Undeterred by Hurricane Sandy, the U.S. Supreme Court justices were back in their chairs Monday morning hearing arguments in an important case about government eavesdropping. The case takes up one of several challenges to the government’s broad post-9/11 power to electronically monitor foreigners and Americans. The plaintiffs – human rights activists, journalists and lawyers – say this eavesdropping is invoking a justified fear that their confidential conversations about sensitive foreign information will be intercepted. This has had a chilling effect on their work, and has prompted them to travel abroad to have confidential conversations, rather than have them via phone or electronically, they say.

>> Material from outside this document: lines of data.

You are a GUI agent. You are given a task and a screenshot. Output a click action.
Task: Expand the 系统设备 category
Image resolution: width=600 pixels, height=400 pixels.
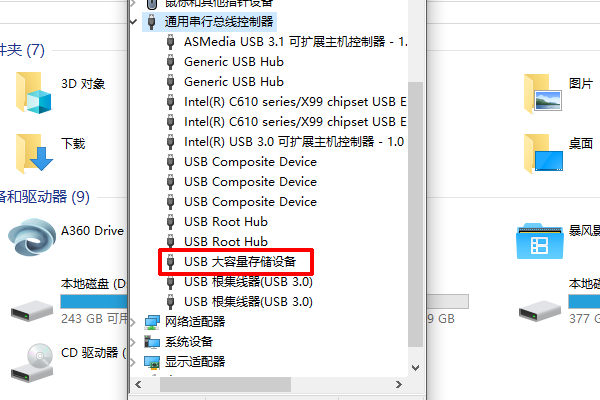133,342
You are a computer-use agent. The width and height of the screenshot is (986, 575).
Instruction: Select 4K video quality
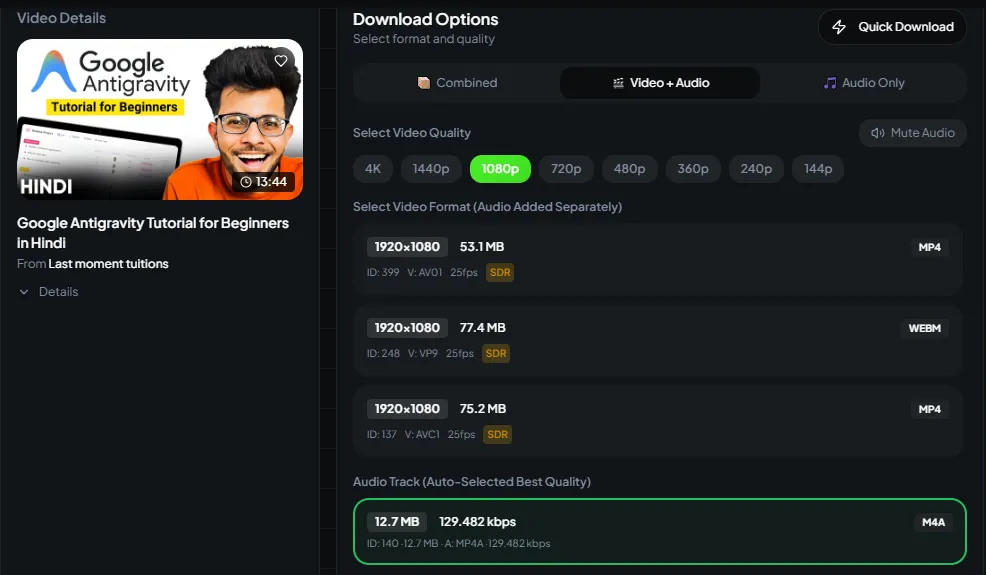coord(373,169)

But there is an obstacle to their challenge that has plagued almost every other attempt to question the sweeping federal policy: the plaintiffs must show that they particularly have been harmed by the government’s policy, i.e., that have “standing” to sue. While the federal appeals court in this case found that plaintiffs did have standing because they incurred significant expense traveling abroad, other courts have held otherwise (including the trial court in this case), reasoning that their fear is merely “abstract,” since they cannot prove whether their communications are actually being intercepted.

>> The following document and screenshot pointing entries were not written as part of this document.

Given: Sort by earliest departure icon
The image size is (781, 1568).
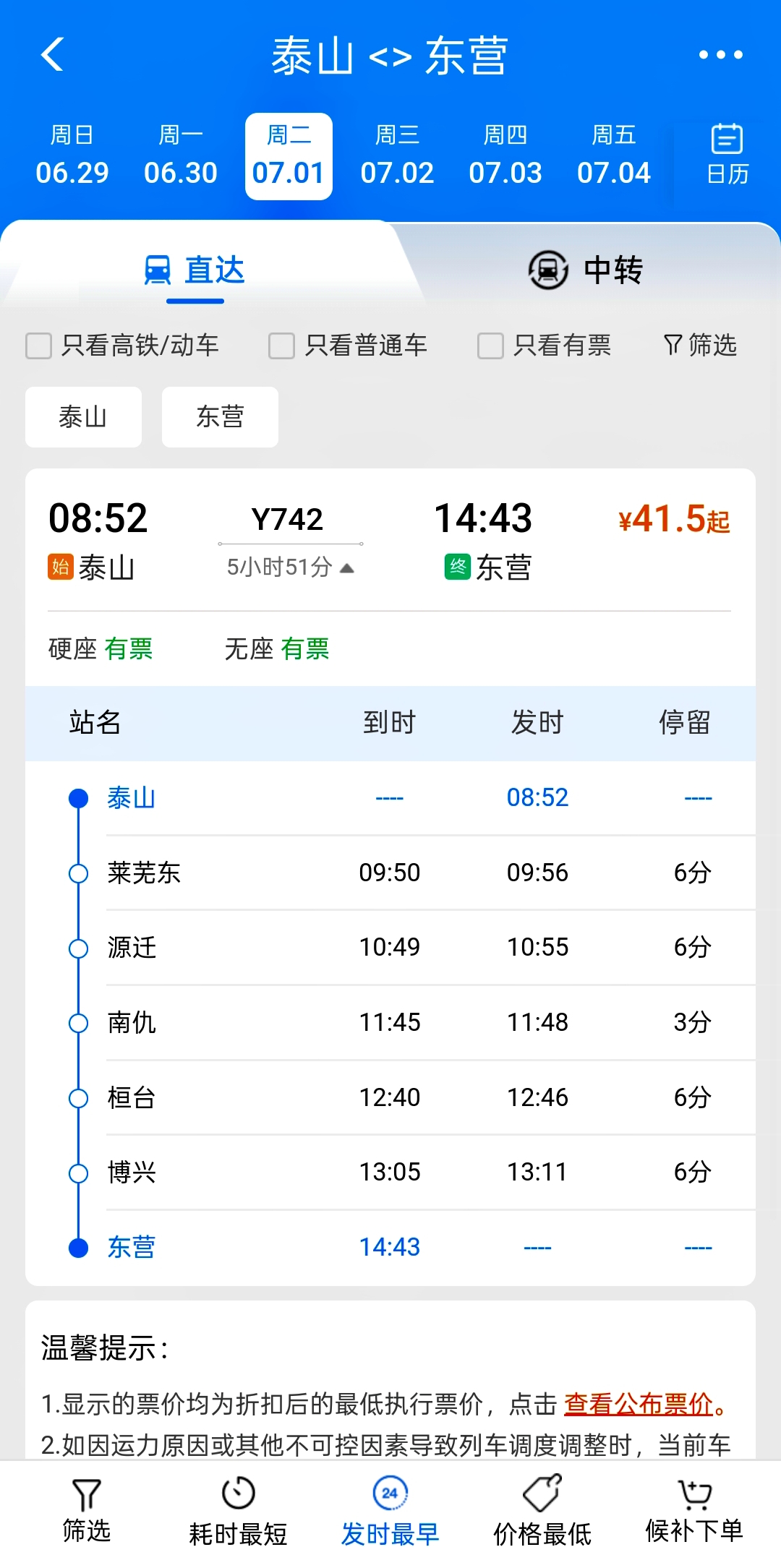Looking at the screenshot, I should pyautogui.click(x=390, y=1494).
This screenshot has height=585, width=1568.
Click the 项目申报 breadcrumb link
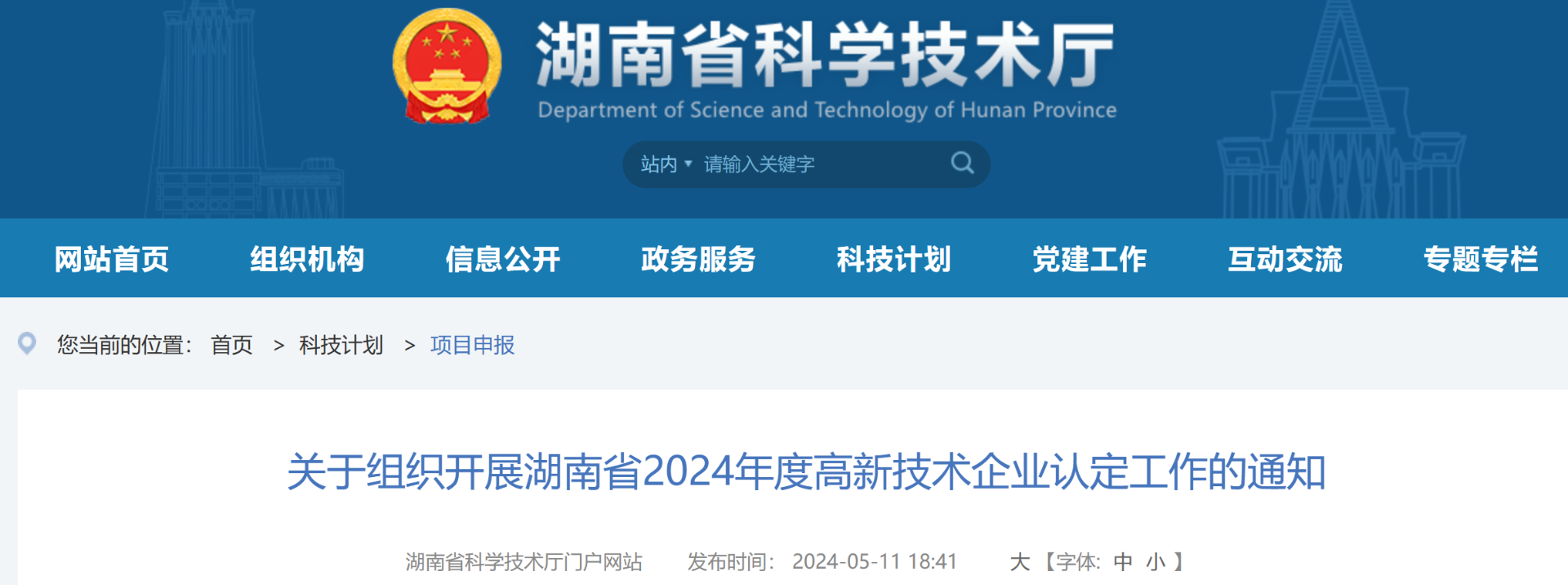[x=472, y=346]
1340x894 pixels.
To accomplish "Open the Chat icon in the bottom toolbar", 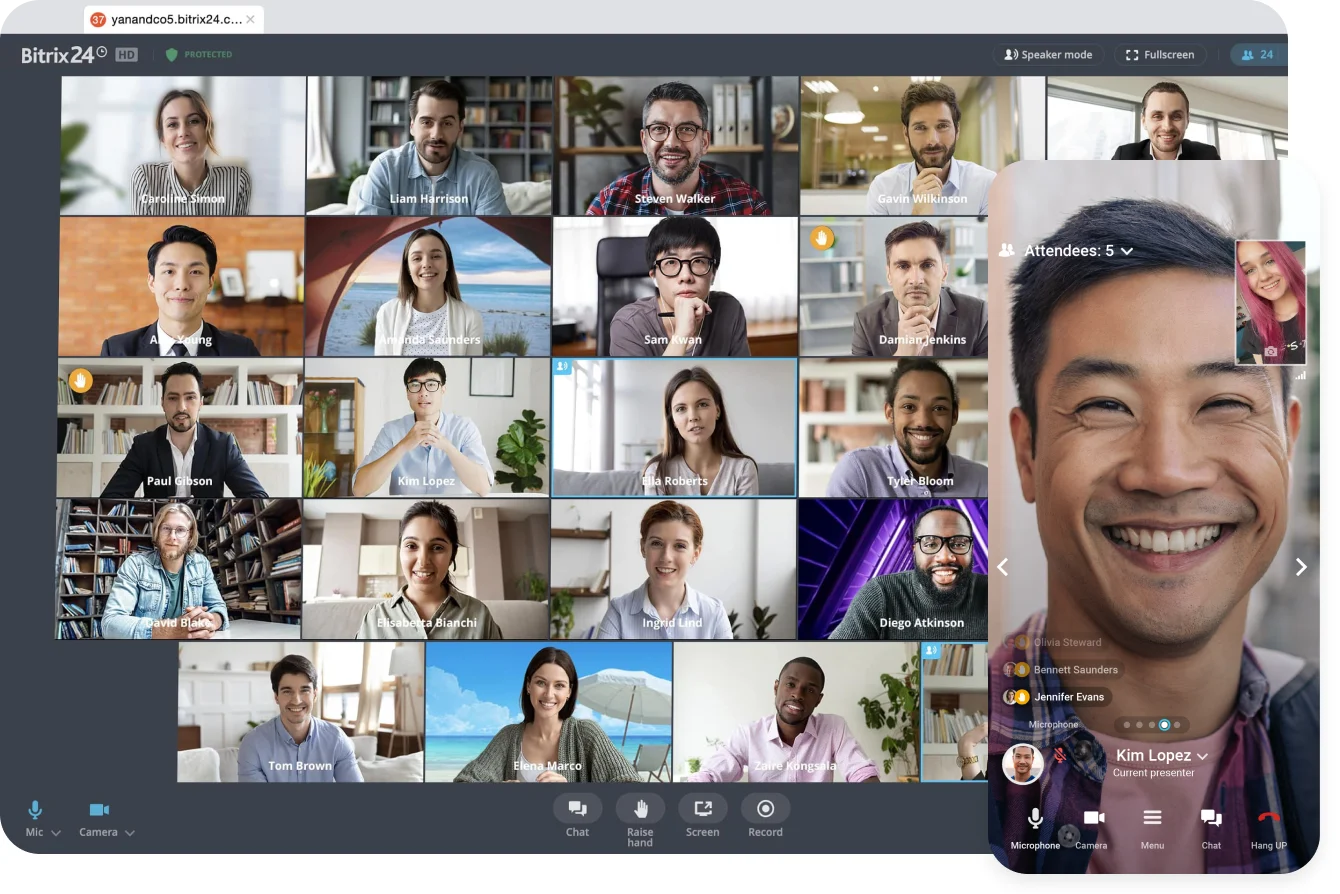I will coord(577,808).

Of course, this is precisely the problem with the Foreign Intelligence Surveillance Act – no one will know if they are under surveillance or not because, under 2008 amendments to the law, the government does not have to share much of anything at all – not even with the secret FISA court tasked with reviewing the government’s actions. Here are some of the many things we don’t know about the government’s spying:
- We don’t know whether the government is following its own law. The Foreign Intelligence Surveillance Act was initially passed in 1978 to set limits on surveillance, in the wake of a Supreme Court decision that held warrantless surveillance of Americans unconstitutional. But after President George W. Bush’s post-9/11 disregard for FISA’s limits, Congress passed amendments to FISA in 2008 that in many ways codified Bush’s approach and rolled back the requirements for obtaining surveillance permission by a secret FISA court. The result is that, while the government is still technically required to target only foreigners and not Americans, we don’t know if they are actually doing so, because the court charged with vetting FISA surveillance has very limited power, and its determinations may be ignored by the government.
- We don’t know who the government is targeting. Under the Foreign Intelligence Surveillance Act, the government is supposed to limit its spying to cases in which the target is a foreigner (though the foreigner can be communicating with Americans). But under the 2008 Amendments, the government doesn’t have to disclose who the targets are.
- We don’t know if the government has a justification for its spying. Typically to obtain a warrant under the Fourth Amendment, the government has to show that it has “probable cause” to search the particular person or place for the particular information it is seeking. But under FISA, no such justification is necessary. Instead, the government merely has to show that there is probable cause that the target of the surveillance is a “foreign power or an agent of a foreign power.” As Garrett Epps writes in the Atlantic, “It’s a license for wholesale spying, as long as the communications involve one party in another country.”
- We don’t know what type of information the government is gathering. Not only is the government exempted from identifying its targets; it also doesn’t have to identify the places, facilities and phone lines it is monitoring, let alone the type of information it is seeking.
- Even if the U.S. Supreme Court strikes down the 2008 Amendments to FISA (however unlikely), we won’t know if the government is spying on us. From the U.S. government’s brief: “Even without the FAA, the United States could monitor such persons abroad with, for instance, ‘NSA surveillance programs’ not covered by FISA or surveillance under traditional FISA orders.” Epps interprets the government’s argument in a must-read piece about the case:
In other words: You’re right. Big Brother is watching. Whatever the Court decides, Big Brother will still be watching. Big Brother may be watching you right now, and you may never know. Since 9/11, our national life has changed forever. Surveillance is the new normal.